Louis Cullen pour The brandy trade under the Ancien Régime, regional spécialisation in the Charente (Cambridge University Press, 1998)

Rapport d’Alain Braastad

 

(La vie d’un négociant, et c’est très clair dans le livre de Louis Cullen, est une vie de voyages professionnels. Alain Braastad, dont chacun sait qu’il est un de nos négociants en cognac parmi les plus authentiques, est en ce moment en train de proposer ses eaux-de-vie au marché américain, autrement dit, il fait de la publicité pour le pays charentais tout entier, car sa façon à lui demeure liée à l’image de qualité, donc à celle de terroir. Il m’a demandé de l’excuser auprès de vous tous, et surtout auprès de vous dont il a particulièrement apprécié le livre, puisque c’est lui qui l’a présenté à nos suffrages. F. J-L)

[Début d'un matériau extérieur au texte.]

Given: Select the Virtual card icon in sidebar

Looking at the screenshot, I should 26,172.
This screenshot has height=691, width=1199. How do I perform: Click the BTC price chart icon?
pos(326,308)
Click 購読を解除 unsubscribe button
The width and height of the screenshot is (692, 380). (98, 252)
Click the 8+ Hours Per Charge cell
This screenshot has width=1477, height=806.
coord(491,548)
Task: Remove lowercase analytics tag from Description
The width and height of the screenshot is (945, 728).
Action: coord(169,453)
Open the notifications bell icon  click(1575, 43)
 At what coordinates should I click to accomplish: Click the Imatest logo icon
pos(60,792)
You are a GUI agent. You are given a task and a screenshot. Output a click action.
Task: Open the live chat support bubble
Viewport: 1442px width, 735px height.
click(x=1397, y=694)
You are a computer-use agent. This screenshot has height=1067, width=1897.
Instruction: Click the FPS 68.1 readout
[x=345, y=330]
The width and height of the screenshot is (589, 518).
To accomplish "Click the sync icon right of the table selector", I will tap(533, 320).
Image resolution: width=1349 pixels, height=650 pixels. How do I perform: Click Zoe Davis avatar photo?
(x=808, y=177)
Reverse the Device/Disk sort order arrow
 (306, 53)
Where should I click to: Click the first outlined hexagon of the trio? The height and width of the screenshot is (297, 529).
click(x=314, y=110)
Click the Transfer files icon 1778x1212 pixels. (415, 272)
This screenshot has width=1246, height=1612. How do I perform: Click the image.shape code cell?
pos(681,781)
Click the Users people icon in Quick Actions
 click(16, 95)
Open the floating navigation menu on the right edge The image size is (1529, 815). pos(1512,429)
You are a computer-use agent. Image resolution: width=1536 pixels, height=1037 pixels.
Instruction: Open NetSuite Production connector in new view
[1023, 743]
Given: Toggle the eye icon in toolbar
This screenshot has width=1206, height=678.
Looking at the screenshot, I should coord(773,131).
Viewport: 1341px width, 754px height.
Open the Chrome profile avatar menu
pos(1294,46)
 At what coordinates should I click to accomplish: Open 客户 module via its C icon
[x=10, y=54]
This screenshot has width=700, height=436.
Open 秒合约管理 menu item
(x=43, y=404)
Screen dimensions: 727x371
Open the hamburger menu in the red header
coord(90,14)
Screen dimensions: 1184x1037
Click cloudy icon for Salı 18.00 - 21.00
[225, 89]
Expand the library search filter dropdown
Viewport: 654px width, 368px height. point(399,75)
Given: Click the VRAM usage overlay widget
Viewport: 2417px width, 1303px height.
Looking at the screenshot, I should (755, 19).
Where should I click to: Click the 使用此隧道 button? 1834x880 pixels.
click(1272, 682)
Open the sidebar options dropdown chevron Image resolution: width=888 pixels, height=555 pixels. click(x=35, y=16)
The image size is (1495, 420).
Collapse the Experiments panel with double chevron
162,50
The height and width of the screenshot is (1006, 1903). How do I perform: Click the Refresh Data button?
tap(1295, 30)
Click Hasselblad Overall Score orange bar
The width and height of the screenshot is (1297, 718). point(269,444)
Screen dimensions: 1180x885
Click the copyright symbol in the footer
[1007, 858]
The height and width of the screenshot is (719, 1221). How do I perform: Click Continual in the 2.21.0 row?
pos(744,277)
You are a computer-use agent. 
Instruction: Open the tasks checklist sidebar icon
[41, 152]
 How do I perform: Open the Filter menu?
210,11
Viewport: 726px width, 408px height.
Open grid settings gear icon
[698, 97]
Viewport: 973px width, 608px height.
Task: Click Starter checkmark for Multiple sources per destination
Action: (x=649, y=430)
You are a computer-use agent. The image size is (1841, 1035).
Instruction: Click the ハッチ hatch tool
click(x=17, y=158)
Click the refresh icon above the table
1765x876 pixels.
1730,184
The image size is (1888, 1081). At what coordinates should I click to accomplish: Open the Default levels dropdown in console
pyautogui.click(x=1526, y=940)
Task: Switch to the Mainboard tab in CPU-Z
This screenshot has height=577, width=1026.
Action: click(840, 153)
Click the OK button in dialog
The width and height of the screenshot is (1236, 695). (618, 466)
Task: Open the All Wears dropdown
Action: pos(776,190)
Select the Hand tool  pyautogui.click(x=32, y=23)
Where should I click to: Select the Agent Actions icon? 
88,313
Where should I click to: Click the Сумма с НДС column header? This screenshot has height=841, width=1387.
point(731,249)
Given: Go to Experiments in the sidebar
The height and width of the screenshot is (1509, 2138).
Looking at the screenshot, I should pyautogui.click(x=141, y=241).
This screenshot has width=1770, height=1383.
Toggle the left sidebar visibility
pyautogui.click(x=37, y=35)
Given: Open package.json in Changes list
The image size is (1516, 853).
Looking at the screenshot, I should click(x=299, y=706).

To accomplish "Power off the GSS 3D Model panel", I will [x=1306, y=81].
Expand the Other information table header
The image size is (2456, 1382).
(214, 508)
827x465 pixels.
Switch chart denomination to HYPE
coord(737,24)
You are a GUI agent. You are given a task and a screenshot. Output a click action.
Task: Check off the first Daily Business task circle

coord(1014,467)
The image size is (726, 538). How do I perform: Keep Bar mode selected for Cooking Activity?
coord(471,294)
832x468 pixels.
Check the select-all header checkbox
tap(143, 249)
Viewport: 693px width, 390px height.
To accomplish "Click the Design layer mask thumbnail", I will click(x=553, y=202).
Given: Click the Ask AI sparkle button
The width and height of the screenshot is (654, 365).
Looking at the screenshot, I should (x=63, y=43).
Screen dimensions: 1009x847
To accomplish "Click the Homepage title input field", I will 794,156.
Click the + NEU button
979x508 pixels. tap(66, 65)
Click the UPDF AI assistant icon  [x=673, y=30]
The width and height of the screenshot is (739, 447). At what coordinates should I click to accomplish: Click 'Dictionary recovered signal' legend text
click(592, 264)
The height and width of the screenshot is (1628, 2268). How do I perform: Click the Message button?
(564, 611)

Pour la première fois dans l’histoire de l’Académie de Saintonge, celle-ci a décidé de primer un livre en anglais. Il s’agit, selon la traduction française de son titre, du « Commerce de l’eau-de-vie sous l’Ancien Régime, une spécialisation régionale charentaise » par Louis Cullen. L’auteur est professeur d’histoire moderne irlandaise au Trinity College de Dublin. Il est un spécialiste de l’histoire économique de son pays mais aussi féru des relations franco-irlandaises. Ce sont les Irlandais vivant dans le Cognaçais dans la seconde moitié du XVIIIe siècle, les James Delamain, Richard Hennessy, les frères Saule, Samuel Turner et autres, qui l’ont amené à Cognac il y a une vingtaine d’années. Depuis, il y est revenu tous les ans… Car parmi les nombreuses richesses de Cognac, il en est une ignorée et secrète : les archives des maisons de commerce. Archives uniques remontant pour la plupart au XVIIIe siècle, certaines même au XVIIe siècle. Archives composées de livres comptables et surtout de milliers de copies de lettres écrites en français, anglais ou hollandais. Ces documents sont restés totalement inexploités jusqu’à ce que le professeur Cullen s’y intéresse et passe un temps incalculable à leur étude systématique. Les archives des maisons Hennessy, Martell, Hine, Delamain, Augier et d’autres moins complètes ont ainsi été passées au peigne fin. Il a lu et pris note de ces milliers de feuillets à l’écriture souvent difficile, il a dû apprendre le vieux hollandais, les anciennes mesures, les systèmes de taxation, les traites et aides, et comprendre les nombreuses abréviations des épistoliers. Il a complété ces lectures par l’étude des documents d’époque déposés dans les différentes archives départementales et nationale.
En 285 pages, il nous livre ses découvertes. Un travail considérable et fascinant qui ouvre de nouvelles perspectives sur les origines du cognac, la formation des crus, les cépages, la distillation, le vieillissement, les développements commerciaux… Les hommes et les familles impliqués dans l’histoire du cognac n’ont plus de secret pour le professeur Louis Cullen. Il connaît leurs alliances, leurs voyages, leurs réussites et leurs échecs. Il les situe dans leur contexte économique et historique avec ce regard authentique, fondé exclusivement sur les documents d’archives.
Alors que de nos jours, comme au temps du phylloxéra, certains groupes contrôlant ces mêmes maisons ne pensent qu’à mélanger le cognac à d’autres alcools pour mieux le dénaturer et profiter du renom que le cognac a donné à leur marque, afin de vendre un sous-produit sous ce même nom, le professeur Cullen nous rappelle que leurs ancêtres, leurs grands ancêtres, s’étaient promis, le 14 mai 1791, de ne jamais mélanger l’eau-de-vie de Cognac à une autre, qu’elle soit française ou étrangère. Ils donnaient ainsi ses lettres de noblesse au cognac.